Return, word for word, the lines of the entries below from the one containing "The image size is (998, 546)." through the end of the entries, including both ends. Leave the pictures out of your answer.

[Target pointing data]

══════

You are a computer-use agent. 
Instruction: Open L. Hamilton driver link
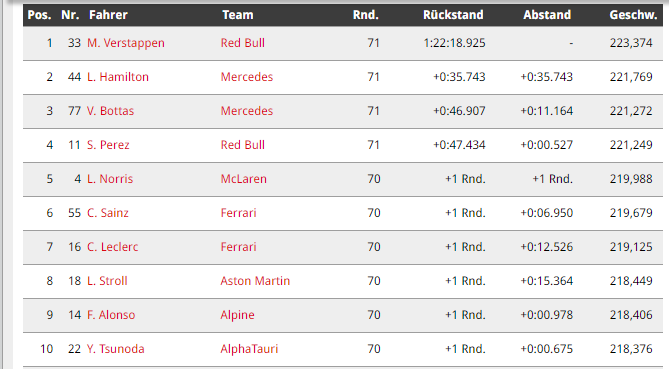click(118, 77)
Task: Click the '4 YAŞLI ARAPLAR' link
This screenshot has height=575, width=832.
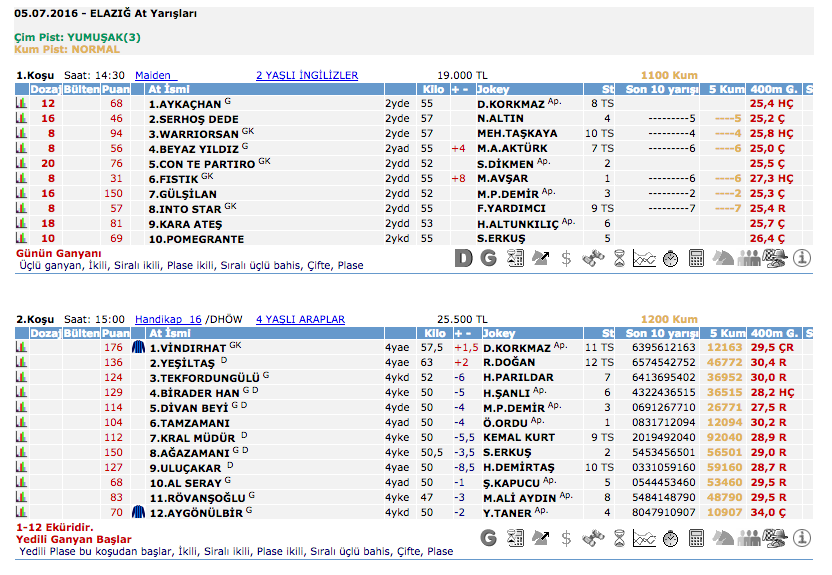Action: (300, 320)
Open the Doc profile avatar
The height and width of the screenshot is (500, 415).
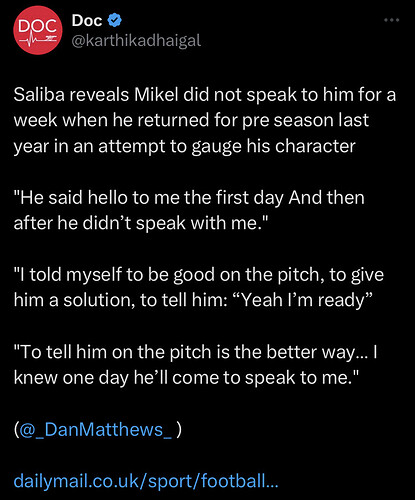pos(38,30)
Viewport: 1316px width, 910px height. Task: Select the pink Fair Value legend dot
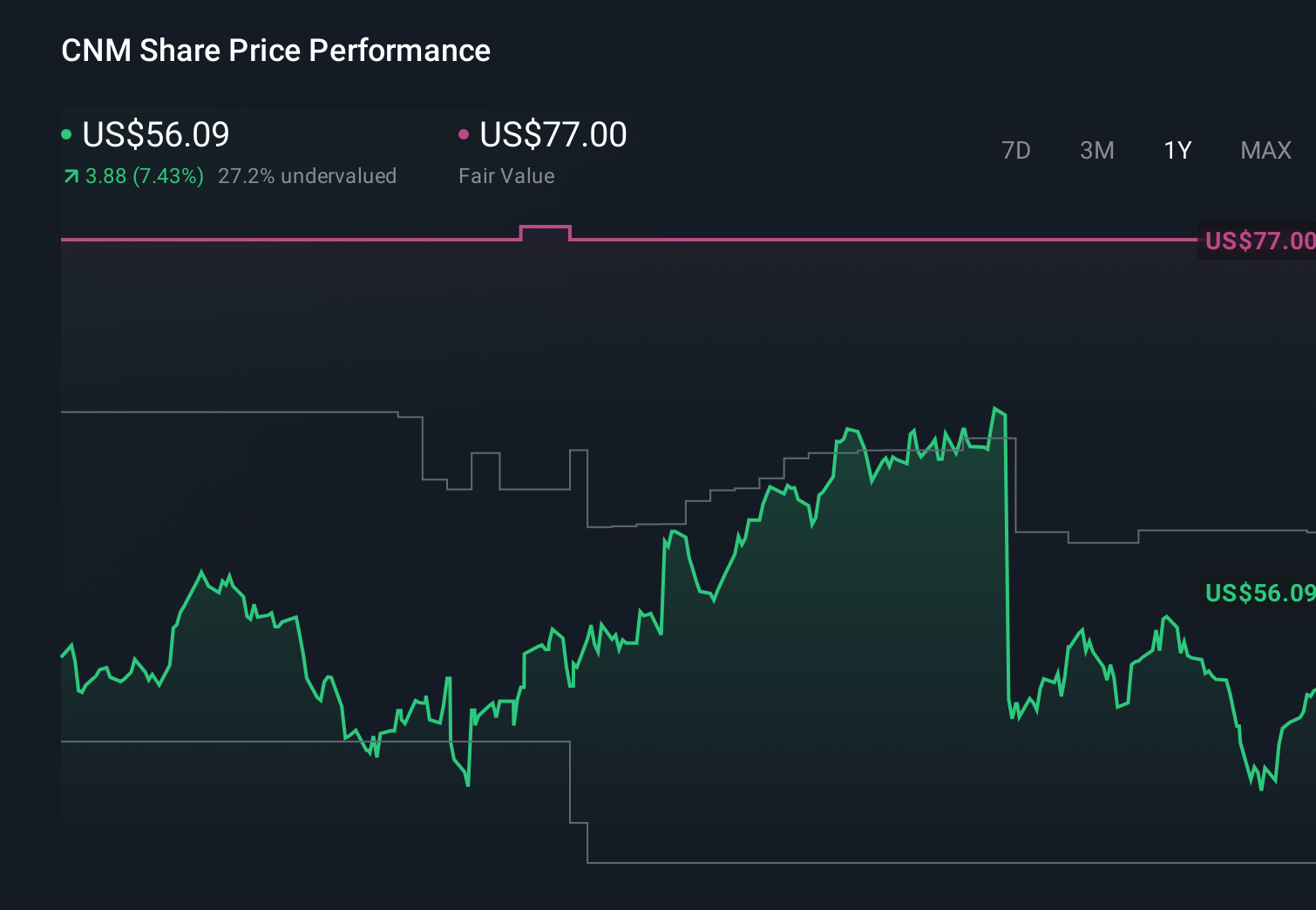465,134
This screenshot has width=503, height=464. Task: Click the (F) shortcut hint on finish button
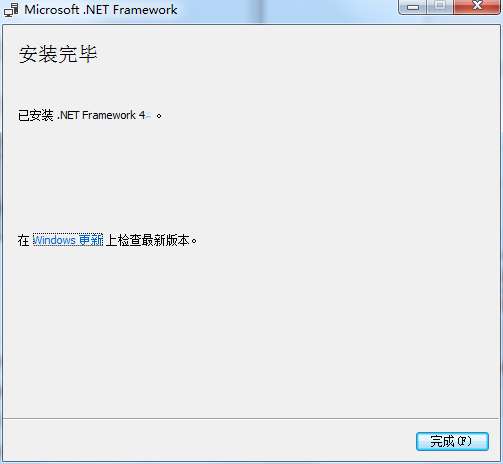coord(464,441)
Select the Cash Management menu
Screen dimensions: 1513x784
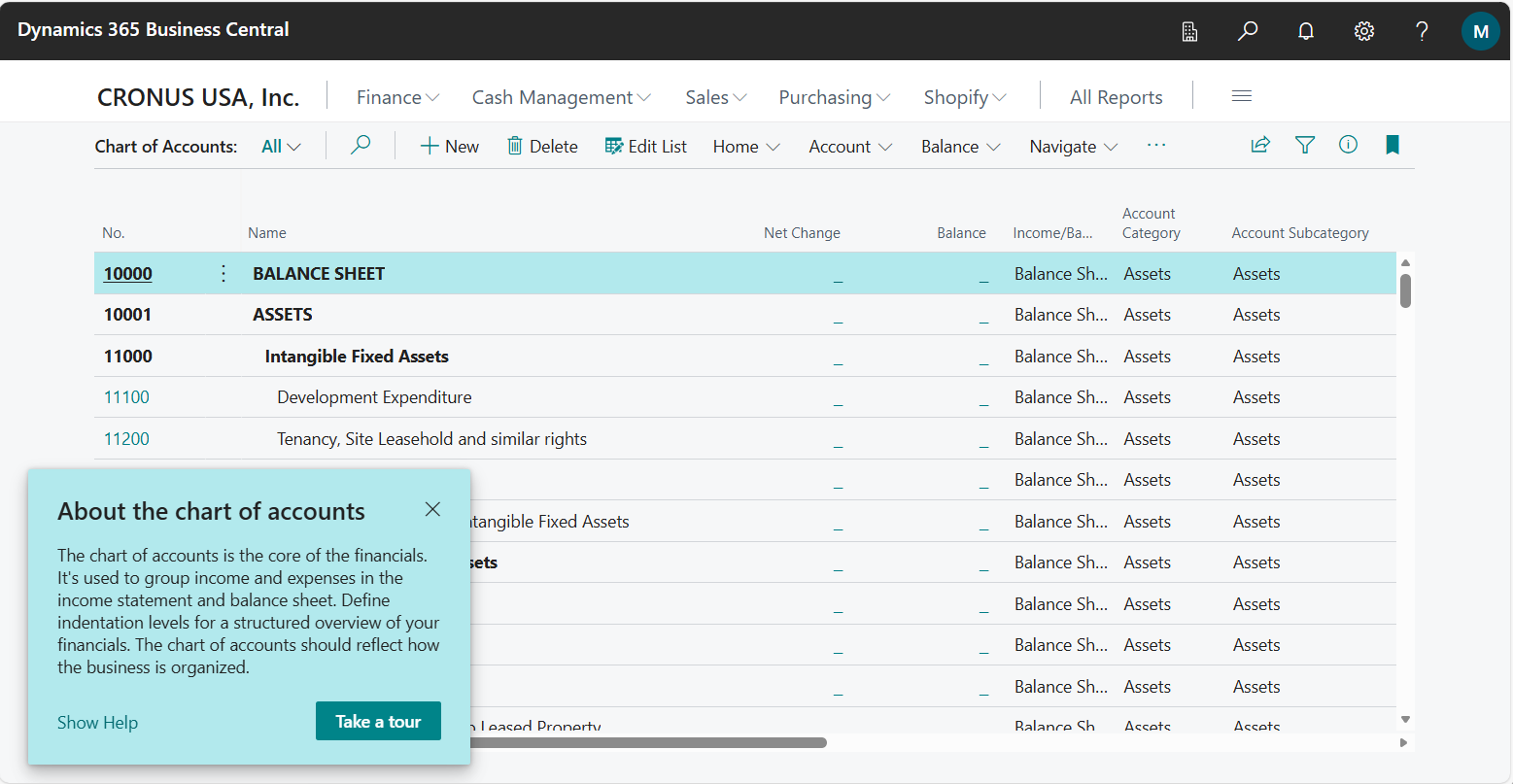pos(560,96)
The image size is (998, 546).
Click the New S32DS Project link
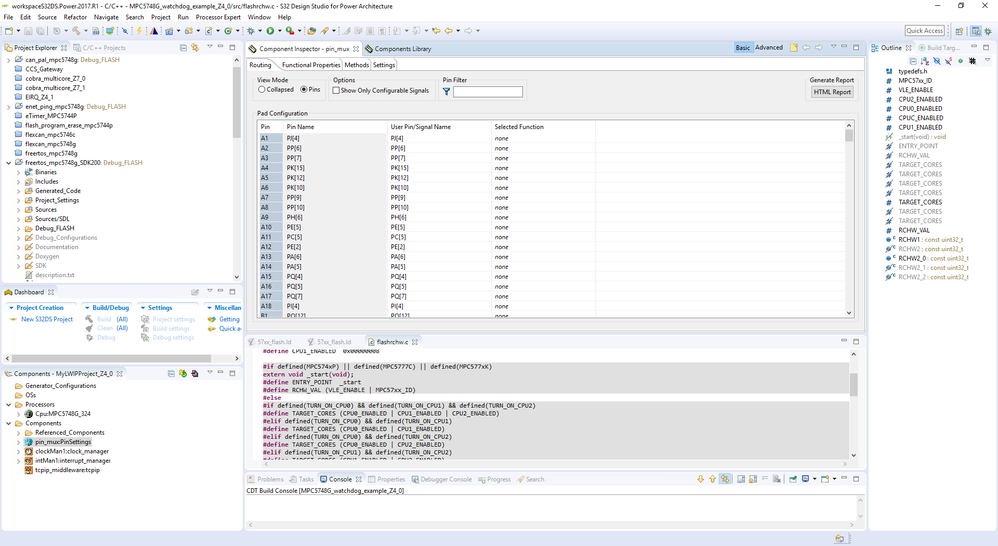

══════

* [Task answer]
The image size is (998, 546).
Click the New S32DS Project link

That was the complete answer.